Create an update query in GUI mode that saves changes made in the table:

FieldValue
Action typeUpdate a record
Table nameusers
Primary key columnid
Changeset{{ table1.changesetObject }}

Add an event handler to the table's Save changes event that runs the update query and refreshes the data query.

delete rows with confirmation

Add a Table component that displays your data and a Button component in an action column for deleting rows.

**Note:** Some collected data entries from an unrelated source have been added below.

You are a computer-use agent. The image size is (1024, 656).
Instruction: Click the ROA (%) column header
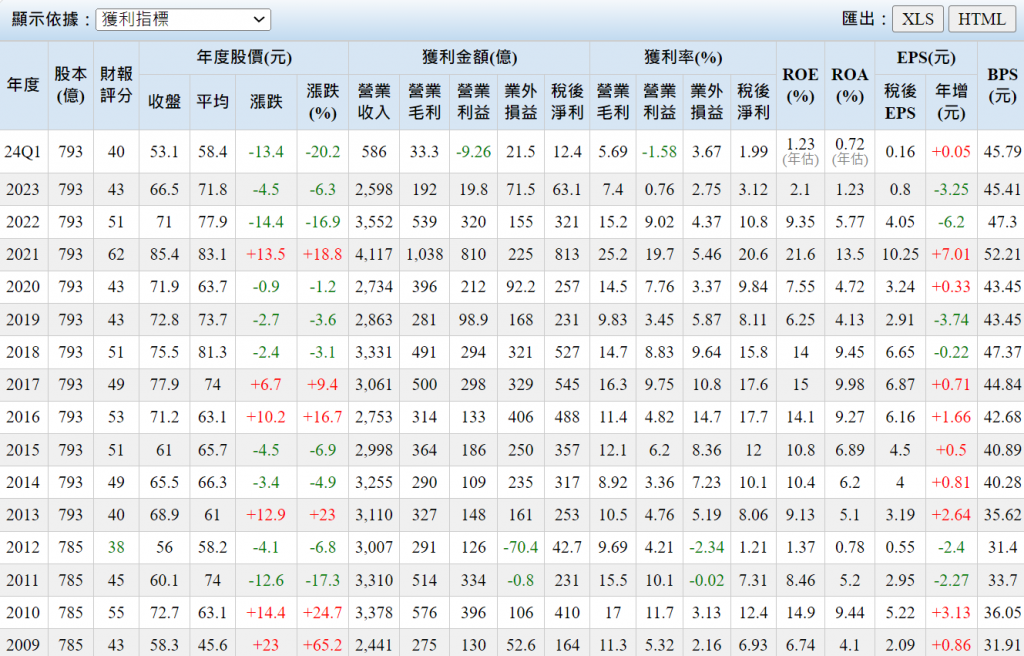pos(850,85)
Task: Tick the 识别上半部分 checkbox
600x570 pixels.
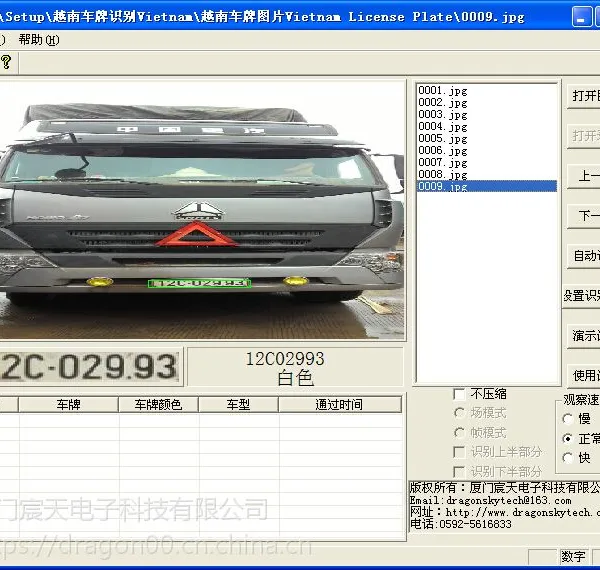Action: pyautogui.click(x=459, y=452)
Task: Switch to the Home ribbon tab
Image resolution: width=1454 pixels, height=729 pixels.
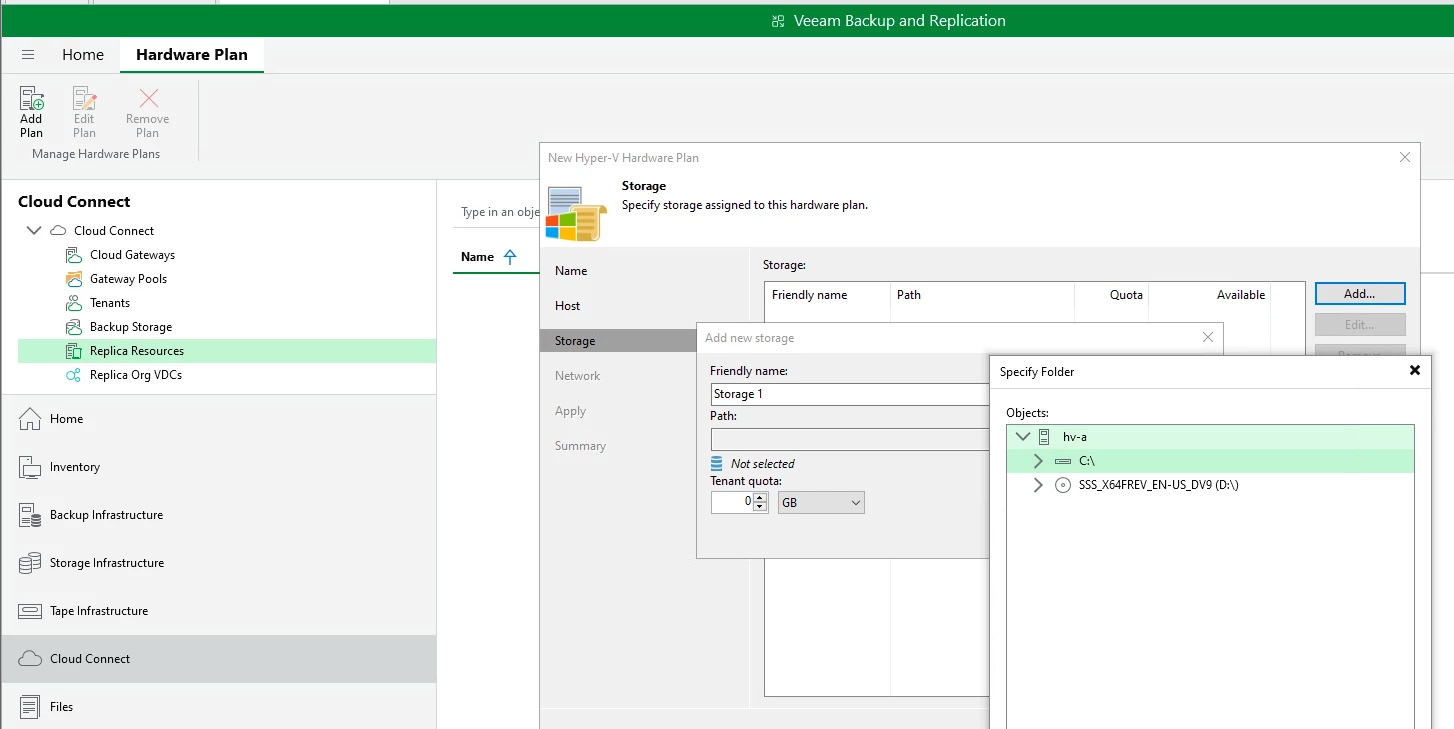Action: pyautogui.click(x=83, y=55)
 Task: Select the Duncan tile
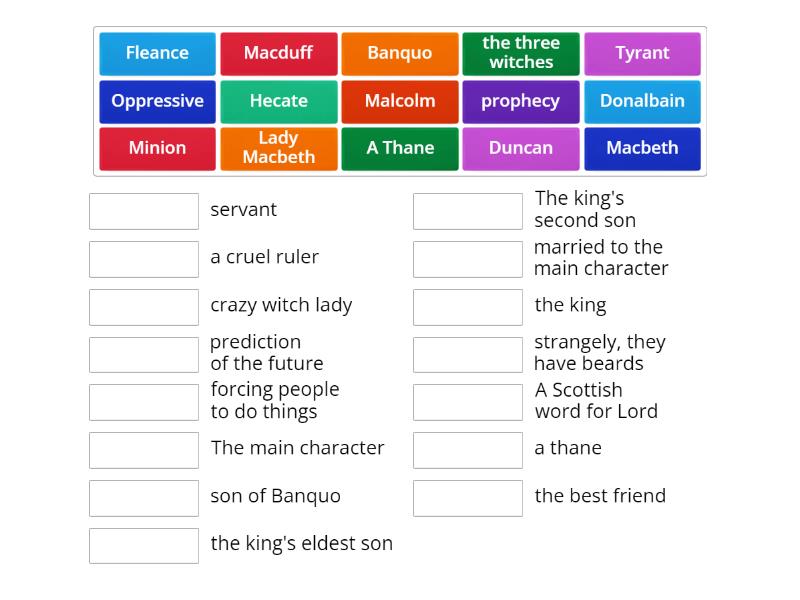coord(521,148)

Create a delete query in GUI mode:

FieldValue
Action typeDelete a record
Table nameusers
Primary key columnid

Add an event handler to the button's Click event:

  1. Set the action to Show confirmation modal.
  2. If confirmed, trigger the delete query.
  3. Then refresh the data query.
query semi-structured data

Snowflake's VARIANT type stores semi-structured data such as JSON. Use the : operator to access nested fields and LATERAL FLATTEN to unnest arrays.

Access VARIANT fields
SELECT
  id,
  metadata:category::STRING AS category,
  metadata:price::FLOAT AS price,
  metadata:featured::BOOLEAN AS is_featured
FROM products
WHERE metadata:featured::BOOLEAN = TRUE
Flatten an ARRAY column
SELECT
  p.id,
  p.name,
  f.value::STRING AS tag
FROM products p,
LATERAL FLATTEN(input => p.tags) f
WHERE f.value::STRING = 'sale'

Best practices

Follow these best practices to optimize performance, maintain data integrity, and secure your Snowflake queries.

Performance

  • Use clustering keys: For large tables frequently filtered on specific columns, define clustering keys to improve micro-partition pruning and reduce data scanned per query.
  • Limit result sets: Always use LIMIT to restrict the number of rows returned, especially for large tables displayed in tables or charts.
  • Use prepared statements: Retool automatically uses prepared statements for Snowflake queries, which improves performance and prevents SQL injection. Use embedded expressions instead of string concatenation to take advantage of this.
  • Avoid SELECT *: Select only the columns you need rather than using SELECT * to reduce data transfer and improve performance.
  • Leverage result caching: Snowflake automatically caches query results for 24 hours. Identical queries reuse cached results at no additional cost — write deterministic queries to maximize cache hits.
  • Right-size your virtual warehouse: Choose a warehouse size appropriate for your workload. Use smaller warehouses for simple queries and larger warehouses for complex aggregations over large datasets.
  • Use connection pooling: Retool automatically manages connection pooling for Snowflake resources. For high-traffic apps, consider increasing the pool size in the resource's advanced settings.

Security

  • Use configuration variables: Store values referenced in queries — such as schema names or environment-specific identifiers — in configuration variables or rather than hardcoding them.
  • Apply least privilege: Grant Snowflake users only the minimum roles and permissions needed. Use read-only roles for resources that only need to read data.
  • Validate user input: Validate and sanitize user input before using it in queries, even when using embedded expressions or prepared statements.
  • Prefer Bearer Token or Key Pair: Avoid Basic Auth for service accounts. Snowflake programmatic access tokens and key pair authentication are more secure alternatives that eliminate password rotation.
  • Use resource environments: Configure multiple resource environments to maintain separate Snowflake configurations for production, staging, and development.

Data integrity

  • Use transactions: Wrap related write operations in transactions to ensure atomicity. Snowflake supports BEGIN, COMMIT, and ROLLBACK for multi-statement transactions.
  • Validate before delete: Always show a confirmation dialog before executing DELETE operations to prevent accidental data loss.
  • Handle errors gracefully: Configure error notifications and fallback behavior for failed queries to improve user experience.
  • Implement soft deletes: For sensitive data, consider marking records as deleted rather than physically removing them to preserve audit trails.
  • Test with resource environments: Use separate development and staging Snowflake databases to test queries before deploying to production. Configure different credentials per resource environment.